First, the porous metal substrate is processed by FIB (Focused Ion Beam) microsampling method into a thin sample having a thickness of 60 nm or less. A predetermined region (3 μm × 3 μm) of the thin sample is measured by STEM (Scanning Transmission Electron Microscope) -EDS (Energy dispersive X-ray spectrometry) mapping analysis. Within the mapping measurement field of view, the area where the metal of the porous metal substrate exists is determined. And the porosity can be calculated from the following equation. This measurement is performed at three arbitrary locations, and the average value of the measured values is taken as the porosity.
Porosity (%) = ((measurement area−area where metal of base material exists) / measurement area) × 100

  In the present specification, the “high porosity portion” means a portion having a higher porosity than the support portion and the low porosity portion of the conductive porous substrate.

  The high porosity portion has a porous structure. The high porosity portion having a porous structure increases the specific surface area of the conductive porous substrate and increases the capacitance of the capacitor.

  The porosity of the high porosity part is preferably 20% or more, more preferably 30% or more, and even more preferably 35% or more, from the viewpoint of increasing the specific surface area and increasing the capacitance of the capacitor. obtain. Moreover, from a viewpoint of ensuring mechanical strength, 90% or less is preferable and 80% or less is more preferable.

  The high porosity portion is not particularly limited, but preferably has a surface expansion ratio of 30 to 10,000 times, more preferably 50 to 5,000 times, for example 200 to 600 times. Here, the area expansion ratio means a surface area per unit projected area. The surface area per unit projected area can be determined from the amount of nitrogen adsorbed at the liquid nitrogen temperature using a BET specific surface area measuring device.

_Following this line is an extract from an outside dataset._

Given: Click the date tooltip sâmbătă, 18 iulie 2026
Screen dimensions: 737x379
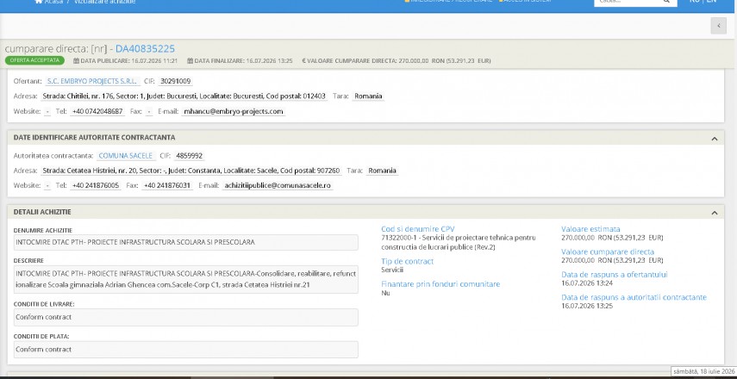Looking at the screenshot, I should pos(703,371).
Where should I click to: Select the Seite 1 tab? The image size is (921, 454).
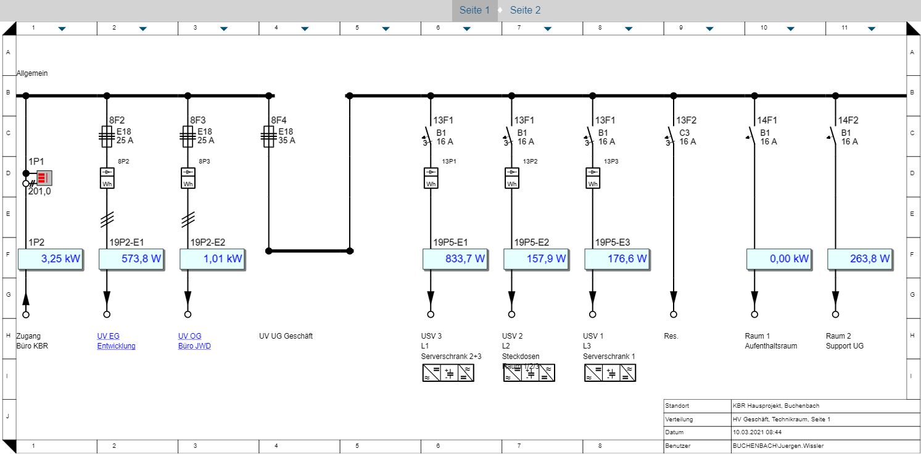(474, 10)
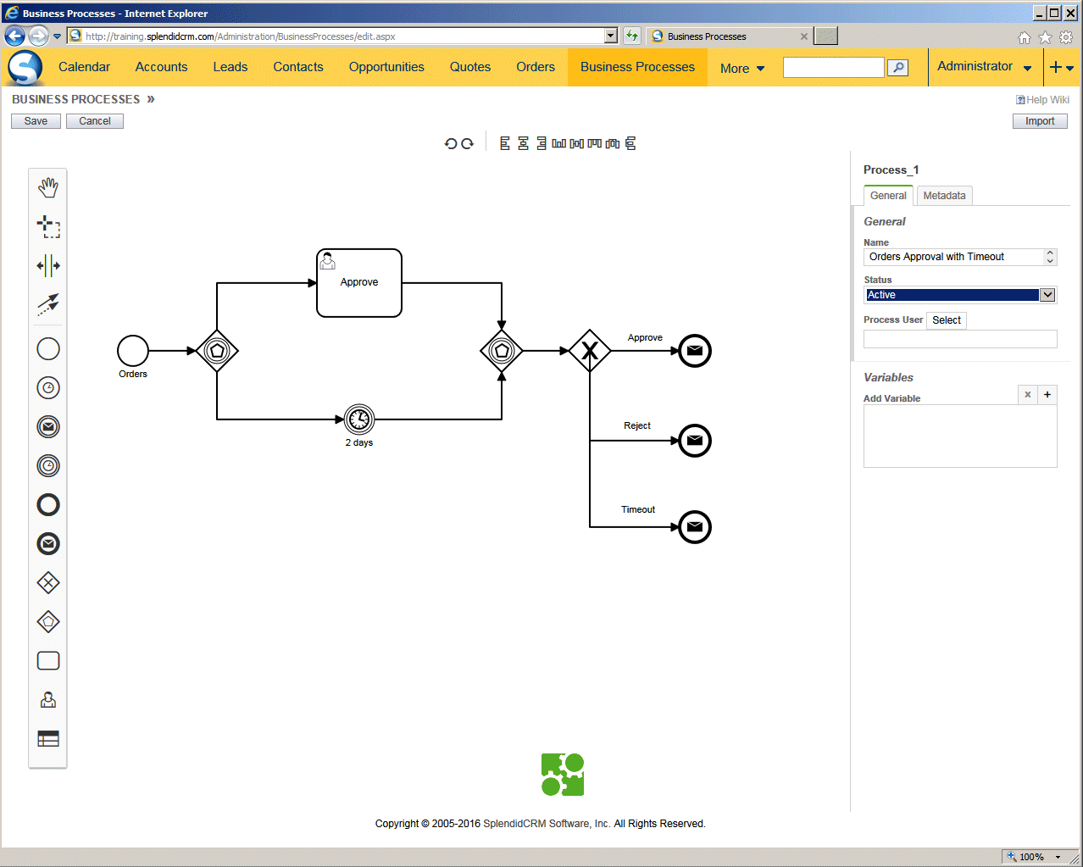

The area expansion ratio can also be obtained by the following method. STEM (scanning transmission electron microscope) image of the cross section (cross section obtained by cutting in the thickness direction) of the above sample is taken over the entire thickness (height) T direction with a width X (if it cannot be taken at once, Multiple images may be connected). The total path length L (total length of the pore surface) of the pore surface of the obtained cross section of width X height T is measured. Here, the total path length of the pore surface in the regular quadrangular prism region with the cross section having the width X height T as one side surface and the porous substrate surface as one bottom surface is LX. Further, the bottom area of the square prism becomes X ^2. Therefore, the area expansion ratio can be obtained as LX / X ² = L / X.

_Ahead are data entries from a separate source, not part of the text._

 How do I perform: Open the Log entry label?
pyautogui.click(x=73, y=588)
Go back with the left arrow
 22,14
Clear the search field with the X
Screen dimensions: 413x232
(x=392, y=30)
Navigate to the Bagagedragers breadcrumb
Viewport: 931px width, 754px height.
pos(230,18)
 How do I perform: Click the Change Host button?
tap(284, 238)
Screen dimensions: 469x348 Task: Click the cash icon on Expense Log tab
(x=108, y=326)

  In this specification, the “low porosity portion” means a portion having a lower porosity than the high porosity portion. Preferably, the porosity of the low porosity portion is lower than the porosity of the high porosity portion and is equal to or greater than the porosity of the support portion.

  The porosity of the low porosity portion is preferably 20% or less, more preferably 10% or less. Further, the low porosity portion may have a porosity of 0%. That is, the low porosity portion may or may not have a porous structure. The lower the porosity of the low porosity portion, the better the mechanical strength of the capacitor.

  Note that the low porosity portion is not an essential component in the present invention and may not exist.

  In the present invention, the position of the high porosity portion and the low porosity portion of the conductive porous substrate, the number of installed portions, the size, the shape, the ratio of the two, etc. are not particularly limited. For example, one main surface of the conductive porous substrate may consist of only a high porosity portion. Further, the capacitance of the capacitor can be controlled by adjusting the ratio of the high porosity portion and the low porosity portion.

  The thickness of the high porosity portion is not particularly limited and can be appropriately selected according to the purpose. For example, the thickness is 3 μm or more, preferably 10 μm or more, preferably 1000 μm or less, more preferably 300 μm or less, and still more preferably. It may be 50 μm or less.

  The porosity of the support portion of the conductive porous base material is preferably smaller in order to exhibit the function as a support, specifically 10% or less, and there is substantially no void. More preferred.

  The thickness of the support part is not particularly limited, but is preferably 1 μm or more, for example, 3 μm or more, 5 μm or more, or 10 μm or more in order to increase the mechanical strength of the capacitor. Further, from the viewpoint of reducing the height of the capacitor, the thickness is preferably 100 μm or less, and may be, for example, 50 μm or less or 30 μm or less.

  The thickness of the conductive porous substrate is not particularly limited and can be appropriately selected according to the purpose. For example, the thickness is 5 μm or more, preferably 10 μm or more, for example, 1000 μm or less, preferably 100 μm or less, more preferably 70 μm. Hereinafter, it may be 50 μm or less.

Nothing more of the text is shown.